*Tarefa a realizar*.
Dê prosseguimento ao texto sobre a série Handmaid's Tale e o fundamentalismo religioso no Brasil, escrevendo a parte que vem logo após a última frase apresentada.

Handmaid's Tale e o fundamentalismo religioso no Brasil

A moda agora é assistir séries, fazer maratonas, ficar final de semana totalmente dedicado aos capítulos de uma nova temporada. Apelos e serviços não faltam. Tudo ao alcance de uma assinatura de uma operadora de TV por Internet. Com tanta demanda, a quantidade de bagulhos aumentou exponencialmente, também. Porcarias para todos os gostos, salvo raras exceções.

Handmaid’s tale é uma dessas produções que estão bem acima da média. Pelo menos a primeira temporada que foi disponibilizada apenas através de serviços considerados piratas, no Brasil. Se quiserem descrições sobre o conteúdo, há esse link no Wikipédia. Mas a reflexão mais importante, não é bem esclarecida nos sites que encontrei.

A história trata de uma distopia em um futuro próximo, onde o poder é assumido por fundamentalistas cristãos,  que adotam a bíblia como o código de ética da sociedade. É criada uma sociedade falocentrista, onde as mulheres sequer tem direito a propriedade ou ao trabalho. Como a sociedade está declinando por conta da baixa taxa de natalidade, homens da estrutura do poder, casados com esposas inférteis, são autorizados a estuprar suas aias (mulheres de classes inferiores). O ato recebe o nome de cerimônia, e é assistido pela esposa do casal, que “abençoa” a relação em nome de uma maternidade, que irá assumir, com o sequestro da criança de sua legítima mãe.  

A bíblia é o eixo que ordena a sociedade e seus novos costumes. A relação extraconjugal é justificada através do patriarca Abraão, que também teve relações com a sua escrava. A mulher tem um papel totalmente secundário. Algumas são casadas e administram as suas casas, e as demais são serviçais não remuneradas, com os úteros apropriados pelo Estado, que define como, quando e aonde elas irão copular, com o objetivo de apenas gerar filhos para a sociedade patriarcal.

Para mim, a série, é baseada em um livro premonitório escrito há 32 anos. Na época em que foi escrito,  o Talibã sequer havia chegado ao poder. A instrumentalização das crenças e do mito da existência de um ser supremo, metafísico, onisciente é levada às últimas consequências na obra ficcional, como já acontece em alguns países mulçumanos.

*Dados apresentados*.
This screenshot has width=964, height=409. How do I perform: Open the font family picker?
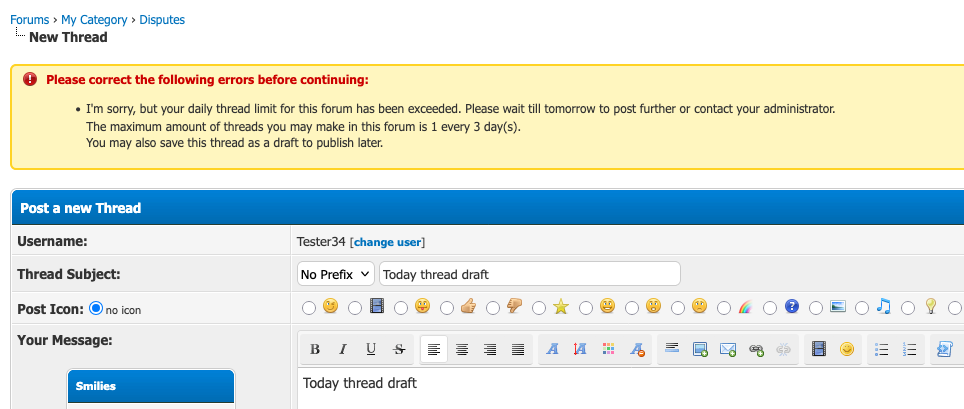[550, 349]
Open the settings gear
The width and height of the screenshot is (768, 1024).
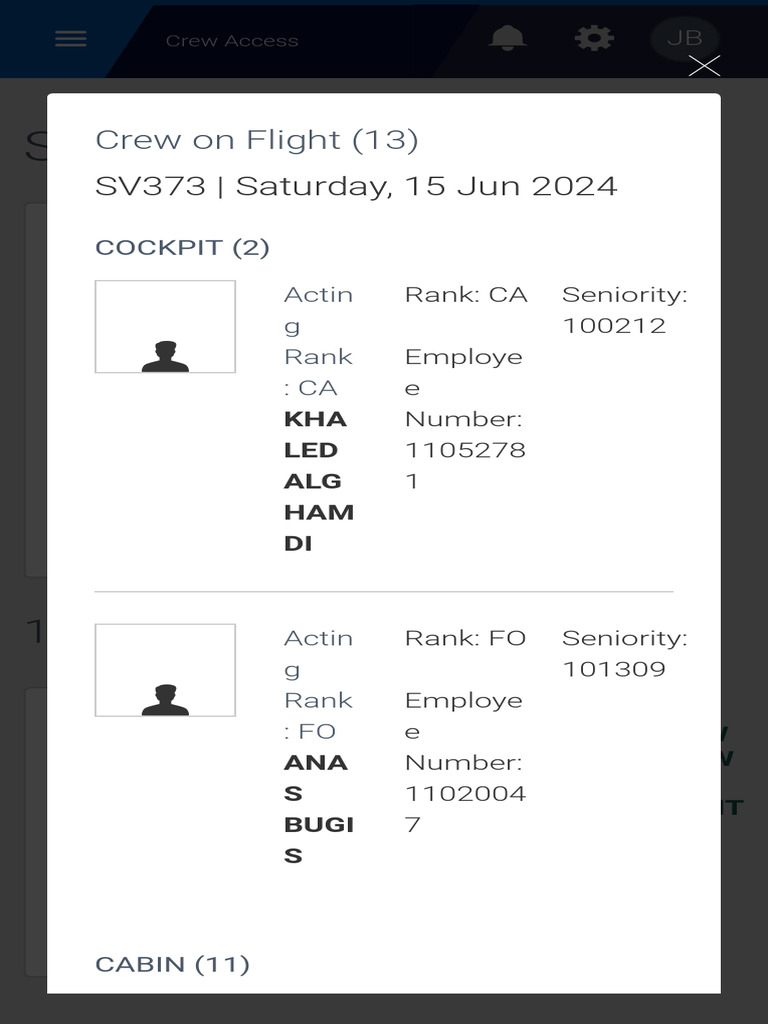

*Sua resposta*.
   
A lei que vale não é exatamente o que está escrito, mas a interpretação que se dá ao texto reconhecido como religioso. Assim, é fácil demonizar o inimigo, e glorificar os seus aliados. A guerra civil nos Estados Unidos, que promove o surgimento da república de Gileade, fundou-se de forma progressiva. Primeiro, as mulheres foram proibidas de ter propriedades e de trabalhar, em seguida, iniciaram-se as perseguições aos dissidentes, assim como ocorreu aos judeus na Alemanha. Em terceiro, com a vitória política e militar, instaura-se uma ditadura religiosa.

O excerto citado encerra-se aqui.